The widow had no great affection for bugs, having wrestled with the species for many years; but this one was such a big-bug and so handsomely dressed that she saw no harm in encouraging him—especially as the men she had sought to captivate were proving exceedingly shy.
"So you tank Ay I ban loavely?" she asked, with a coy glance at the Insect.
"I do! With all my heart I do!" protested the Woggle-Bug, placing all four hands, one after another, over that beating organ.
"Das mak plenty trouble by you. I don'd could be yours!" sighed the widow, indeed regretting her admirer was not an ordinary man.
"Why not?" asked the Woggle-Bug. "I have still the seven ninety-three; and as that was the original price, and you are now slightly worn and second-handed, I do not see why I need despair of calling you my own."
It is very queer, when we think of it, that the Woggle-Bug could not separate the wearer of his lovely gown from the gown itself. Indeed, he always made love directly to the costume that had so enchanted him, without any regard whatsoever to the person inside it; and the only way we can explain this remarkable fact is to recollect that the Woggle-Bug was only a woggle-bug, and nothing more could be expected of him. The widow did not, of course, understand his speech in the least; but she gathered the fact that the Woggle-Bug had id money, so she sighed and hinted that she was very hungry, and that there was a good short-order restaurant just outside the park.
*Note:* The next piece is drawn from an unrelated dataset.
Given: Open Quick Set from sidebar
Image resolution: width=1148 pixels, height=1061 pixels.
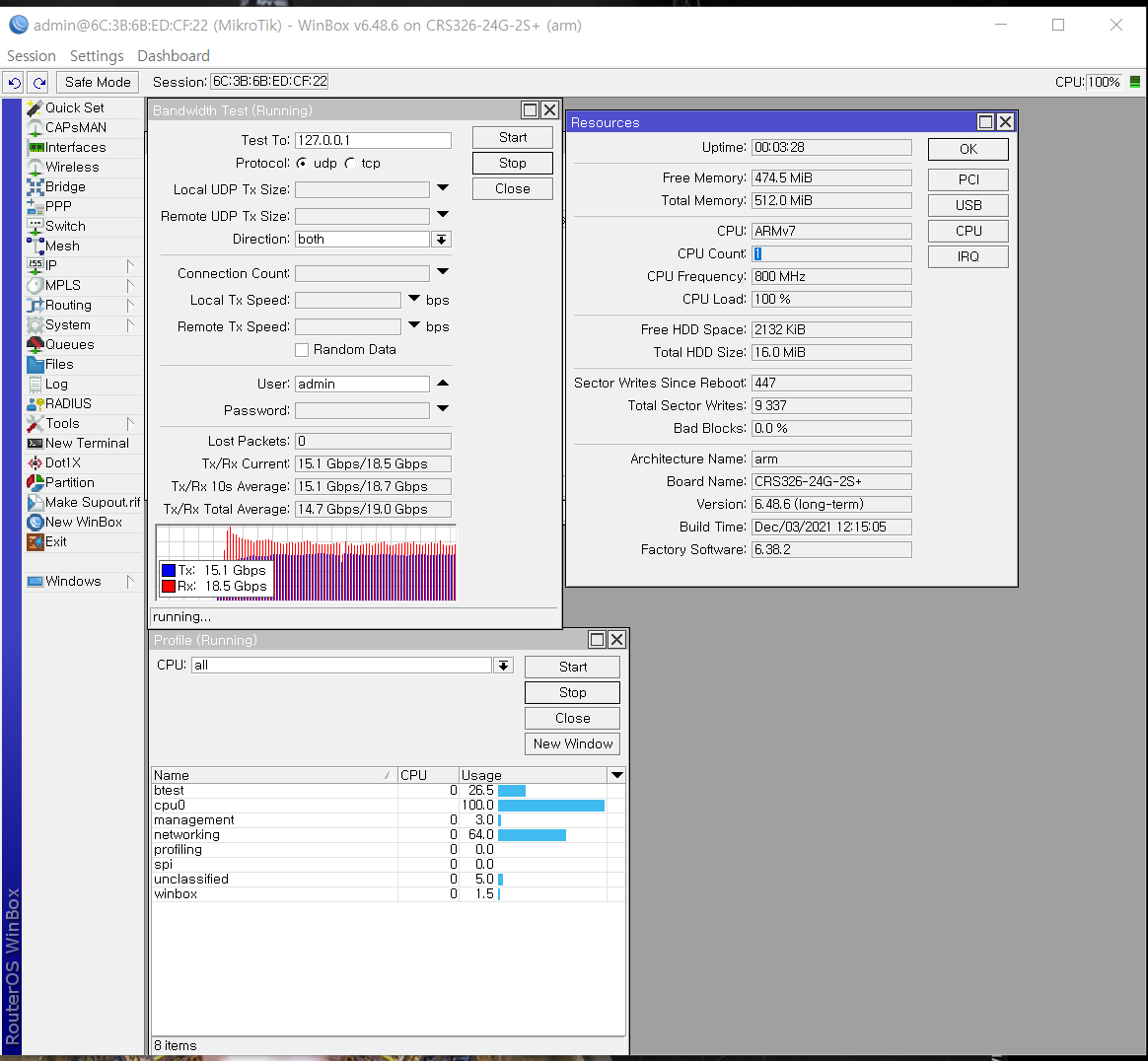Looking at the screenshot, I should [75, 107].
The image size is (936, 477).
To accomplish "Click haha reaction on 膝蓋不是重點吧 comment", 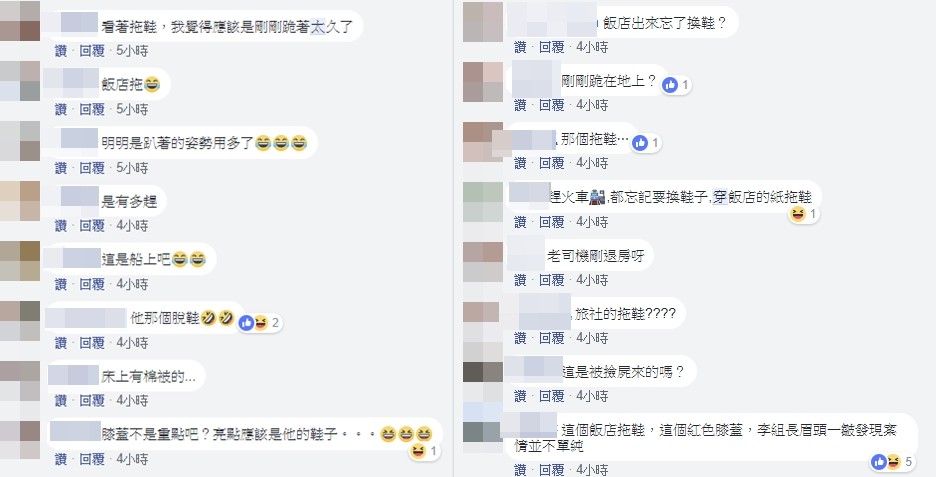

The Woggle-Bug became thoughtful at this. He hated to squander his money, which he had come to regard a sort of purchase price with which to secure his divinity. But neither could he allow those darling checks to go hungry; so he said:
"If you will come with me to the restaurant, I will gladly supply you with food."
The widow accepted the invitation at once, and the Woggle-Bug walked proudly beside her, leading all of the four children at once with his four hands.